Segment Start: AVAILABLE DATA

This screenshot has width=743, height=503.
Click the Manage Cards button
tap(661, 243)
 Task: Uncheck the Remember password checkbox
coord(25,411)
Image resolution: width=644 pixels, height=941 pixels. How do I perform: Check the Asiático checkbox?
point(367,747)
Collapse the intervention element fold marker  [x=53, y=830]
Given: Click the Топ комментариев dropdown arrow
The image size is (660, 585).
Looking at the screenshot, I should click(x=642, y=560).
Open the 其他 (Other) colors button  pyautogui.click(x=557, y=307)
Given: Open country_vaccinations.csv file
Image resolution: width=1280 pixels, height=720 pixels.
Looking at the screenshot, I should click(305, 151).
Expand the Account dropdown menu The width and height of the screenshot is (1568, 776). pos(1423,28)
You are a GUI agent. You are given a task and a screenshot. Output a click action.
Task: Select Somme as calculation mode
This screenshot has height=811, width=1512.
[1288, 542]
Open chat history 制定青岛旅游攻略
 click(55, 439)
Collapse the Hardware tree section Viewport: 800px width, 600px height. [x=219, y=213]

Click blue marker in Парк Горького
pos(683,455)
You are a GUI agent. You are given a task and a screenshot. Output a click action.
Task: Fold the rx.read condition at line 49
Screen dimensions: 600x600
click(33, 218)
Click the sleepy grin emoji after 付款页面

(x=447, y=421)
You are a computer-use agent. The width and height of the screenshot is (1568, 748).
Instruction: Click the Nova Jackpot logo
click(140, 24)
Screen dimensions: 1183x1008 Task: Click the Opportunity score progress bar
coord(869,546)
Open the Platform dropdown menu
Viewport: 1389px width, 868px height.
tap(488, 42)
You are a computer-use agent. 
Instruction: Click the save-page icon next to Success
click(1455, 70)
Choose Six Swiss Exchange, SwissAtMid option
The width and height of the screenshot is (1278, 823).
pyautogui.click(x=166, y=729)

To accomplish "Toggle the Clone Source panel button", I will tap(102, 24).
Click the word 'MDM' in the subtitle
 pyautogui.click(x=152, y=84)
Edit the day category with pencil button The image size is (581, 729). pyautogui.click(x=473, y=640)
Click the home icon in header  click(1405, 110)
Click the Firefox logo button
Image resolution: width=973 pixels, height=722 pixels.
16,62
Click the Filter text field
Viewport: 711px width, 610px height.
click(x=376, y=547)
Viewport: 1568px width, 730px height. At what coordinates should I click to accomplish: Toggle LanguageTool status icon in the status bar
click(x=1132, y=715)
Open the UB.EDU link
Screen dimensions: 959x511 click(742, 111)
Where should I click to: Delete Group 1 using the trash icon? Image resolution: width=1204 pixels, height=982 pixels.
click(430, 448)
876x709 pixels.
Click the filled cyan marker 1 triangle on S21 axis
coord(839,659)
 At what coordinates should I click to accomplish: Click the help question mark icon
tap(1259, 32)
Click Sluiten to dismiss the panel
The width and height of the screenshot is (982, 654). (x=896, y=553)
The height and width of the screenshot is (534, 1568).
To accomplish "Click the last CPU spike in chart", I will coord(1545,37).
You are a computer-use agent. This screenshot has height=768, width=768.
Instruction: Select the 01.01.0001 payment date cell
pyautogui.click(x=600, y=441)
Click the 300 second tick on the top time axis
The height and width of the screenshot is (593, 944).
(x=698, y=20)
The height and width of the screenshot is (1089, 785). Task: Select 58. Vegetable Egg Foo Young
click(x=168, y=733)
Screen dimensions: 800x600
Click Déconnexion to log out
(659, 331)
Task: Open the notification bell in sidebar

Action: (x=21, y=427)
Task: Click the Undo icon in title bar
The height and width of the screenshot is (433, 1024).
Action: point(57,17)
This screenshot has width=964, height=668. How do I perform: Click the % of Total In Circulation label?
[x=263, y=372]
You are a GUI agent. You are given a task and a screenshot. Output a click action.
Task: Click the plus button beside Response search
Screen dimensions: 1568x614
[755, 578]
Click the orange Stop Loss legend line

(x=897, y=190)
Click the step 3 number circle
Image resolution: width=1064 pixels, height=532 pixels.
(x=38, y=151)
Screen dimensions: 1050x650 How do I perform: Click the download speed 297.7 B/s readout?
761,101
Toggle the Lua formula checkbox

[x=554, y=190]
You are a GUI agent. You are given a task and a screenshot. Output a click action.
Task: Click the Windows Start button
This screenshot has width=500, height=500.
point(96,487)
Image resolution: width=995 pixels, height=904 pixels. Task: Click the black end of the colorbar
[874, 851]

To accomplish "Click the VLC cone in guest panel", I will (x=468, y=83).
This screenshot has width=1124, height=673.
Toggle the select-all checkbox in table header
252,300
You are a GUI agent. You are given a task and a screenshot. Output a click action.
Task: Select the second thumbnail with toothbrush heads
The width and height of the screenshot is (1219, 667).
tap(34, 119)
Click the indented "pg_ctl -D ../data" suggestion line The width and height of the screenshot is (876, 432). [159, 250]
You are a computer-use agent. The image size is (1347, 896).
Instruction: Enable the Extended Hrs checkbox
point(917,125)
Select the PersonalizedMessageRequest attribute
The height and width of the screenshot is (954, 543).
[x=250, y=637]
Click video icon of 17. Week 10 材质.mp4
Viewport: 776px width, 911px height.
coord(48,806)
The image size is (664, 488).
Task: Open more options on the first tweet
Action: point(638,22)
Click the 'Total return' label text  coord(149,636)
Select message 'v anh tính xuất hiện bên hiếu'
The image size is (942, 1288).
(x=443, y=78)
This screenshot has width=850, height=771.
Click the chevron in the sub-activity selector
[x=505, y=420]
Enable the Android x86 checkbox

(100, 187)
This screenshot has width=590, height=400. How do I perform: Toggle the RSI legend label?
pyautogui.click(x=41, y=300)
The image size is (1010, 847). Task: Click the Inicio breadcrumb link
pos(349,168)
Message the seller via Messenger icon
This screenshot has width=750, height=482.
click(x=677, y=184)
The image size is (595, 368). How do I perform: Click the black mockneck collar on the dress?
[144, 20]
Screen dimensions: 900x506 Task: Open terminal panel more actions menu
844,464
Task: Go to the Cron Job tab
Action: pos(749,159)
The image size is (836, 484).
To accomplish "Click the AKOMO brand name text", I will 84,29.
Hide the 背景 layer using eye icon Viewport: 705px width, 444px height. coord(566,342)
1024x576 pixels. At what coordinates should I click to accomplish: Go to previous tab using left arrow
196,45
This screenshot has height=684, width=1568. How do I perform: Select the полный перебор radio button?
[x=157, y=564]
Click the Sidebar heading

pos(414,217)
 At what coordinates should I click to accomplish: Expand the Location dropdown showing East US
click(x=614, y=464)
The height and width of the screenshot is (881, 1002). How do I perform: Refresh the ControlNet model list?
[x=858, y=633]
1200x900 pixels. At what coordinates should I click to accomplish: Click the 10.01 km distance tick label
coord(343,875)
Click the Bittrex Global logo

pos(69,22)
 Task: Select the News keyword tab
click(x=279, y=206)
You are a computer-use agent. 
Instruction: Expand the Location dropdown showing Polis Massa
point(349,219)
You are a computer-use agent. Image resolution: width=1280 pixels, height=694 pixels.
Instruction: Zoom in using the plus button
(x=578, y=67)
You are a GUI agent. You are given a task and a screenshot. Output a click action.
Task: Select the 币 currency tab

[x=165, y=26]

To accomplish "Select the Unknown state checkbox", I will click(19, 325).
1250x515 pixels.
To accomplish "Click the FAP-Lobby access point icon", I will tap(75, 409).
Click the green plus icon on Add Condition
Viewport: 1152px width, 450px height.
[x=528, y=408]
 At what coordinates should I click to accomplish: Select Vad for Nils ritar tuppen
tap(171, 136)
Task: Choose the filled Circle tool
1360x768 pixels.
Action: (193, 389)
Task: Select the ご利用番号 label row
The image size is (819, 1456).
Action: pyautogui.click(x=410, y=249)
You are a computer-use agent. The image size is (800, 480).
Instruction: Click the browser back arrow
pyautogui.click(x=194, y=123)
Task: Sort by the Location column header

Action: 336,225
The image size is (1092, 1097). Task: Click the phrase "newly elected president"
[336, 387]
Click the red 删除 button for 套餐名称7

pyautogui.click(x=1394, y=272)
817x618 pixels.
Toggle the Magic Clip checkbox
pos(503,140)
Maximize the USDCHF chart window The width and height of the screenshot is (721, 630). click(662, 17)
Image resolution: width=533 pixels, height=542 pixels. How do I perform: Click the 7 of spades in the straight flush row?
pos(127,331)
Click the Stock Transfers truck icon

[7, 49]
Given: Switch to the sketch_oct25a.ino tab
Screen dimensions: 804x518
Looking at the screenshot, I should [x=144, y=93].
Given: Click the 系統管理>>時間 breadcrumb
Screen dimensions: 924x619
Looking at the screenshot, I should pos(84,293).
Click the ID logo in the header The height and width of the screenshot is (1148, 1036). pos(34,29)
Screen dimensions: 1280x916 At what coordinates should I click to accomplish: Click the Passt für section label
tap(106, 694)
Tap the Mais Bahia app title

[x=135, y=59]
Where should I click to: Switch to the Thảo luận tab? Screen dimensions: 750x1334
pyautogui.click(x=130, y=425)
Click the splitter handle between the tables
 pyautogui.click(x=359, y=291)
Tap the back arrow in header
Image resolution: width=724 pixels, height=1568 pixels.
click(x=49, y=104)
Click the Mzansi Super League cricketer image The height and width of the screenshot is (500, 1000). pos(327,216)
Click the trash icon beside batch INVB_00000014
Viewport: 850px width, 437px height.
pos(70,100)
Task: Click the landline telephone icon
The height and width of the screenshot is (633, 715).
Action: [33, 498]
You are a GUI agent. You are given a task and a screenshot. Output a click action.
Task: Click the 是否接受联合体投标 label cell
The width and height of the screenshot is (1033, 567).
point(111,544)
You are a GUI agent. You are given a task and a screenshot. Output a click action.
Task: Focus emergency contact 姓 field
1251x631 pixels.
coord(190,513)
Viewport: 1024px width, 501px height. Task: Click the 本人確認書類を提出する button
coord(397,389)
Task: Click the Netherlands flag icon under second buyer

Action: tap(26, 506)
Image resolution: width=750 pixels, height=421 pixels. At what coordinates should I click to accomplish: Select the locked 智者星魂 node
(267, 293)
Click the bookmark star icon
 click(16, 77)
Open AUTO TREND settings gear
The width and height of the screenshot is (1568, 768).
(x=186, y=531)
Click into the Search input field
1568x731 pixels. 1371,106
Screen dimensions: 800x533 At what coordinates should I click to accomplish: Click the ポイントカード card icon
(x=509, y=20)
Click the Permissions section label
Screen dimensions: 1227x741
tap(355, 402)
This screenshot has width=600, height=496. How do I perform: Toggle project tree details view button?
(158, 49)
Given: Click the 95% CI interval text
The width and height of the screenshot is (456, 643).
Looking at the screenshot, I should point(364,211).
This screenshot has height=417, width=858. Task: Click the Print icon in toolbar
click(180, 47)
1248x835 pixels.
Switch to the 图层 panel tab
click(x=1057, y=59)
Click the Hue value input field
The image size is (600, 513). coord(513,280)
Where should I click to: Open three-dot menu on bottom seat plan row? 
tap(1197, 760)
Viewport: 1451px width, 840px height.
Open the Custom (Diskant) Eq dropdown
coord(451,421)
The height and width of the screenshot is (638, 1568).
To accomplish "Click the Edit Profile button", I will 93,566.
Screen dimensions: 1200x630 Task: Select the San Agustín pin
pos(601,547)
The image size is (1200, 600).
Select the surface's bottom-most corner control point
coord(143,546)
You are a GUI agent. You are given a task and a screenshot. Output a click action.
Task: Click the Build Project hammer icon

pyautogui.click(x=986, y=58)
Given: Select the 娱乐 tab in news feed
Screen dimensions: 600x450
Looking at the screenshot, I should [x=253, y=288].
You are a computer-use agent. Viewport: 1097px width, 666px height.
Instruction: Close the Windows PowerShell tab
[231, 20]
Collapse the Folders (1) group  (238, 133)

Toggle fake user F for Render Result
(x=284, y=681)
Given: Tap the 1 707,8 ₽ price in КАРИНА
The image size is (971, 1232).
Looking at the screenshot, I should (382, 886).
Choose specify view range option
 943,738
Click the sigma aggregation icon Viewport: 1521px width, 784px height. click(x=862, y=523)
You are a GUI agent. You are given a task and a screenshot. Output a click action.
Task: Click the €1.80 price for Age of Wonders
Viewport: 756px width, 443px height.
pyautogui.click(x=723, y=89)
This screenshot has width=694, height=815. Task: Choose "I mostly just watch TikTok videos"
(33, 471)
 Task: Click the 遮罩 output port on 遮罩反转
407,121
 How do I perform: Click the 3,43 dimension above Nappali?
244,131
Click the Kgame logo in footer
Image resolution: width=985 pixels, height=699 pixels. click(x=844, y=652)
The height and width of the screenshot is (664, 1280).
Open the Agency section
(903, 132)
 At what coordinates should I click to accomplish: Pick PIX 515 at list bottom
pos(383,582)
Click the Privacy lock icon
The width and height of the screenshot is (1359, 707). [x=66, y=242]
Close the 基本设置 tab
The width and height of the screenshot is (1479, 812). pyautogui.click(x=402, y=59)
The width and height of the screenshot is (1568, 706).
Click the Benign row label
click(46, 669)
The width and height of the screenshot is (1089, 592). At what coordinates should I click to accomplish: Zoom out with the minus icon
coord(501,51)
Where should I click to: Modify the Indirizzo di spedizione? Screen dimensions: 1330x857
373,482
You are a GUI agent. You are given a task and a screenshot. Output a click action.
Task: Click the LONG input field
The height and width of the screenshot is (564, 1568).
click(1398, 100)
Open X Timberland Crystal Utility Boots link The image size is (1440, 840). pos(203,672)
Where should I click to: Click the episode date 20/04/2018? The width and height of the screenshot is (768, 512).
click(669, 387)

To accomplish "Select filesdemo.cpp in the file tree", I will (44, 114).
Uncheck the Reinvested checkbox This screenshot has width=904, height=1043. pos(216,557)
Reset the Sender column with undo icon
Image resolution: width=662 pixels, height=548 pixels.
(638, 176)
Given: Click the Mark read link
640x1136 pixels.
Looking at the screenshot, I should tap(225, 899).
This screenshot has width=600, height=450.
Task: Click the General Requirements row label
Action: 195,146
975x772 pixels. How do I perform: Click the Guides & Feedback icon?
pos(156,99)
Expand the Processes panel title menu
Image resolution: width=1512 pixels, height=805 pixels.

Segment End: AVAILABLE DATA

> **PROBLEM DETAILS**: Which lines of the records above hold the word "Collapse"? Copy each of them.

> **ANSWER TO THIS PROBLEM**:
Collapse the intervention element fold marker  [x=53, y=830]
Collapse the Hardware tree section Viewport: 800px width, 600px height. [x=219, y=213]
Collapse the Folders (1) group  (238, 133)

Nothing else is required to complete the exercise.